Exercise objective
Please provide the entries below again, word for word.

Material shown

*****

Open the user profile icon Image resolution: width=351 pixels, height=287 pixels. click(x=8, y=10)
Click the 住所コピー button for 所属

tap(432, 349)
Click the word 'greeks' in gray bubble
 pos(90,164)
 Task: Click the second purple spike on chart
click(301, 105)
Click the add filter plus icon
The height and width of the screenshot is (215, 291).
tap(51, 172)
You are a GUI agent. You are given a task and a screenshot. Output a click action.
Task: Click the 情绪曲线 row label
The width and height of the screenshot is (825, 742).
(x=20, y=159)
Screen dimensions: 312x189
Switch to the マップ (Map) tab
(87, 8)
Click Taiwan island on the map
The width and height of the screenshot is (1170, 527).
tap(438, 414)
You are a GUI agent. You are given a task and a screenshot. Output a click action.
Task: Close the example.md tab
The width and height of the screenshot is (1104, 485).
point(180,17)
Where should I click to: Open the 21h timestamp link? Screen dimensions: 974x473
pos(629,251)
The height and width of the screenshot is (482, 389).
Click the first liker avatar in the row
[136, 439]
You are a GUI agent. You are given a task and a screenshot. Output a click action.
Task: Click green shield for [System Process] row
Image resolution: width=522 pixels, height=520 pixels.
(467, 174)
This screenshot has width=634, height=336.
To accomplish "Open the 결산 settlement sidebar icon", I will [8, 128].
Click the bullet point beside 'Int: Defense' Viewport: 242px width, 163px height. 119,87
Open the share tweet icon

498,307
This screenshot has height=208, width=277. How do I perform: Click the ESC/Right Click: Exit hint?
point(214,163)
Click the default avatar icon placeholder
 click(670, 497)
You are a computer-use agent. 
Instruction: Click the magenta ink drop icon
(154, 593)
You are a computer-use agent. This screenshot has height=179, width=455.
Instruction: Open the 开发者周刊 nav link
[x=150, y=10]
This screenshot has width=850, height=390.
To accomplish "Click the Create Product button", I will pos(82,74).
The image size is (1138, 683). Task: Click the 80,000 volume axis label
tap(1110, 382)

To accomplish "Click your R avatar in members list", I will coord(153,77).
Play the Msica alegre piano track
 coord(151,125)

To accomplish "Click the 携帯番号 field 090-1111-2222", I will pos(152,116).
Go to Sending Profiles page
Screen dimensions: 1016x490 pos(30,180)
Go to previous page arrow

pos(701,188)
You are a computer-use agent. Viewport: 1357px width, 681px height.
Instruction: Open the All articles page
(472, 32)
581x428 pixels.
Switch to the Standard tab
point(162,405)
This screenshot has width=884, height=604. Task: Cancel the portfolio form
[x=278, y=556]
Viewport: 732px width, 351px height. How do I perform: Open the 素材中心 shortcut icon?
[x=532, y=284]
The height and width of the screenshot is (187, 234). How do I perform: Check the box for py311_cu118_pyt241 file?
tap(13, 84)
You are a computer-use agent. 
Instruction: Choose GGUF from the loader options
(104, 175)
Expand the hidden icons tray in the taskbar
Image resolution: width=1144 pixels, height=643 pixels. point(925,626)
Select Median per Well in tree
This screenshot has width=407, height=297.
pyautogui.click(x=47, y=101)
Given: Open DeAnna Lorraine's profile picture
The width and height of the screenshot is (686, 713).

*****

Your response
Open the user profile icon Image resolution: width=351 pixels, height=287 pixels. click(x=8, y=10)
Click the 住所コピー button for 所属

tap(432, 349)
Click the word 'greeks' in gray bubble
 pos(90,164)
 Task: Click the second purple spike on chart
click(301, 105)
Click the add filter plus icon
The height and width of the screenshot is (215, 291).
tap(51, 172)
You are a GUI agent. You are given a task and a screenshot. Output a click action.
Task: Click the 情绪曲线 row label
The width and height of the screenshot is (825, 742).
(x=20, y=159)
Screen dimensions: 312x189
Switch to the マップ (Map) tab
(87, 8)
Click Taiwan island on the map
The width and height of the screenshot is (1170, 527).
tap(438, 414)
You are a GUI agent. You are given a task and a screenshot. Output a click action.
Task: Close the example.md tab
The width and height of the screenshot is (1104, 485).
point(180,17)
Where should I click to: Open the 21h timestamp link? Screen dimensions: 974x473
pos(629,251)
The height and width of the screenshot is (482, 389).
Click the first liker avatar in the row
[136, 439]
You are a GUI agent. You are given a task and a screenshot. Output a click action.
Task: Click green shield for [System Process] row
Image resolution: width=522 pixels, height=520 pixels.
(467, 174)
This screenshot has width=634, height=336.
To accomplish "Open the 결산 settlement sidebar icon", I will [8, 128].
Click the bullet point beside 'Int: Defense' Viewport: 242px width, 163px height. 119,87
Open the share tweet icon

498,307
This screenshot has height=208, width=277. How do I perform: Click the ESC/Right Click: Exit hint?
point(214,163)
Click the default avatar icon placeholder
 click(670, 497)
You are a computer-use agent. 
Instruction: Click the magenta ink drop icon
(154, 593)
You are a computer-use agent. This screenshot has height=179, width=455.
Instruction: Open the 开发者周刊 nav link
[x=150, y=10]
This screenshot has width=850, height=390.
To accomplish "Click the Create Product button", I will pos(82,74).
The image size is (1138, 683). Task: Click the 80,000 volume axis label
tap(1110, 382)

To accomplish "Click your R avatar in members list", I will coord(153,77).
Play the Msica alegre piano track
 coord(151,125)

To accomplish "Click the 携帯番号 field 090-1111-2222", I will pos(152,116).
Go to Sending Profiles page
Screen dimensions: 1016x490 pos(30,180)
Go to previous page arrow

pos(701,188)
You are a computer-use agent. Viewport: 1357px width, 681px height.
Instruction: Open the All articles page
(472, 32)
581x428 pixels.
Switch to the Standard tab
point(162,405)
This screenshot has width=884, height=604. Task: Cancel the portfolio form
[x=278, y=556]
Viewport: 732px width, 351px height. How do I perform: Open the 素材中心 shortcut icon?
[x=532, y=284]
The height and width of the screenshot is (187, 234). How do I perform: Check the box for py311_cu118_pyt241 file?
tap(13, 84)
You are a computer-use agent. 
Instruction: Choose GGUF from the loader options
(104, 175)
Expand the hidden icons tray in the taskbar
Image resolution: width=1144 pixels, height=643 pixels. point(925,626)
Select Median per Well in tree
This screenshot has width=407, height=297.
pyautogui.click(x=47, y=101)
Given: Open DeAnna Lorraine's profile picture
The width and height of the screenshot is (686, 713).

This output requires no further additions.